The patient had a past medical history of undergoing multiple surgeries for the treatment of corrosive injuries of the upper gastrointestinal tract secondary to ingestion of sodium hydroxide at another hospital 2 years before presenting at our hospital. During that time period, he was suffering from gastric perforation with peritonitis and underwent laparotomy with peritoneal cavity lavage, primary closure of the gastric perforation, and placement of a feeding jejunostomy. He underwent two subsequent procedures for treatment of intra-abdominal abscess and was left with a laparostomy wound that healed secondarily. After this episode, he also suffered from a significant stricture of the distal esophagus, located 20 cm from the incisor teeth, which did not allow a pediatric endoscope or a nasogastric tube to pass through the stricture. While able to drink small amounts of water, he was wholly dependent on enteral feeding through his jejunostomy tube for meeting his nutritional requirements.

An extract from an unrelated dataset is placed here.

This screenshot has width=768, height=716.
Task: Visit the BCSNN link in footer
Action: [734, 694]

Personal and family history

The patient had no other comorbidities and reported sporadic use of tobacco, alcohol, and crack cocaine.

Physical examination

Physical examination of the abdomen was remarkable for significant abdominal distention, diffuse pain upon abdominal palpation, and hyper-tympanism on abdominal percussion. An empty rectal vault was noted on digital rectal examination. Vital signs were within the normal range of values, and the patient was afebrile.

Laboratory examinations

Biochemical test results were unremarkable with the only significant finding being a C-reactive protein level of 80 mg/L (reference range: < 10 mg/L). Considering his history of multiple previous abdominal surgeries, intestinal obstruction due to adhesions was considered a likely diagnosis, and the patient underwent CT for further evaluation.

Imaging examinations

A CT scan demonstrated significant gastric and duodenal distension with formation of air-fluid levels, and marked overinflation of the cuff on the jejunostomy tube.

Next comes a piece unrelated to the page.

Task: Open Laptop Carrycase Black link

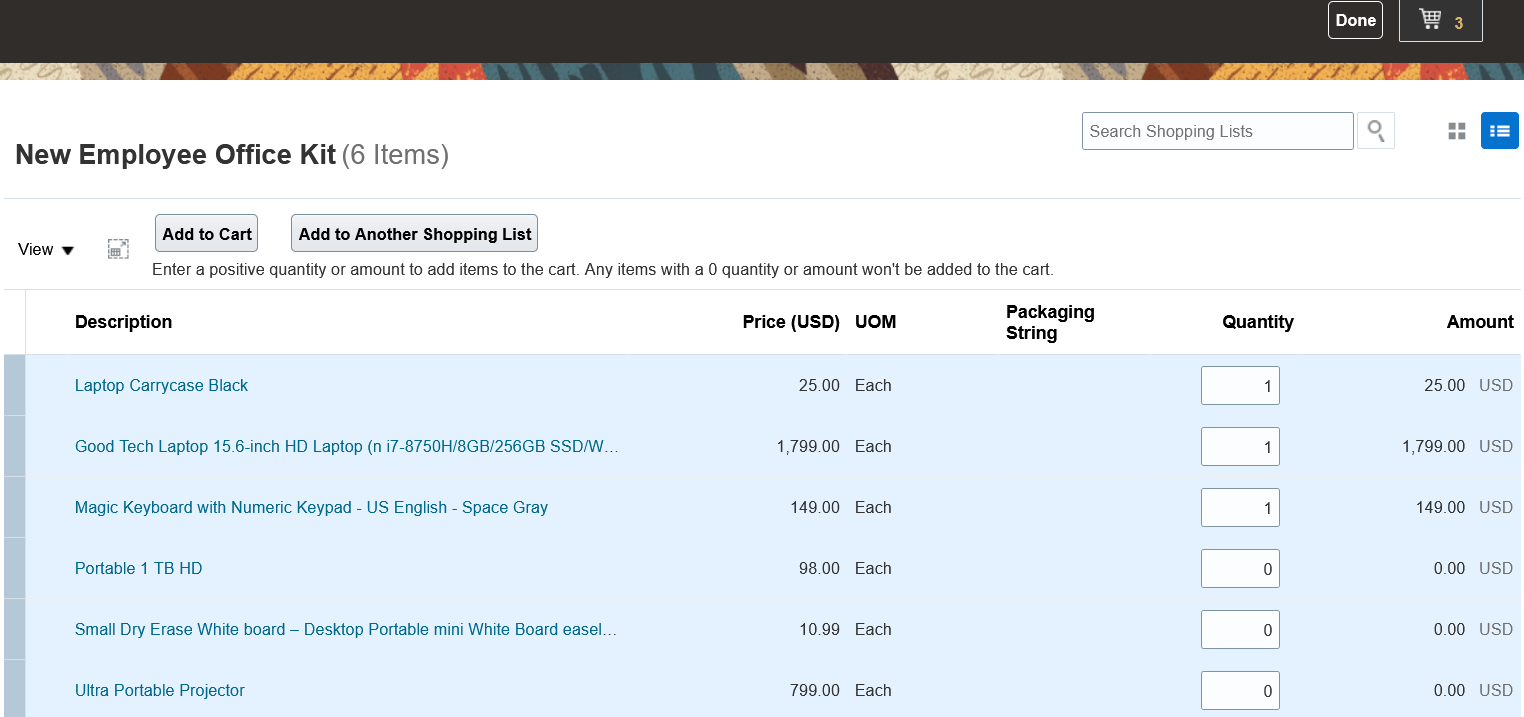Action: 161,386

The jejunostomy tube was then replaced, followed by the outpour of a significant amount of enteric secretion and immediate relief of his symptoms.

On the following day, however, the patient became symptomatic once again and complained of abdominal pain and distension. Since these symptoms persisted for 2 d, another CT scan was performed for further investigation and revealed gastric and duodenal distension with an abrupt reduction in bowel caliber at the duodenojejunal flexure (Figure 1).

Figure 1
Figure 1 Computed tomography images. A: Axial computed tomography image showing significant gastric and duodenal distension with formation of air–fluid levels; B: Coronal computed tomography image showing significant gastric and duodenal distension with an abrupt reduction in bowel caliber at the duodenojejunal flexure (yellow arrow).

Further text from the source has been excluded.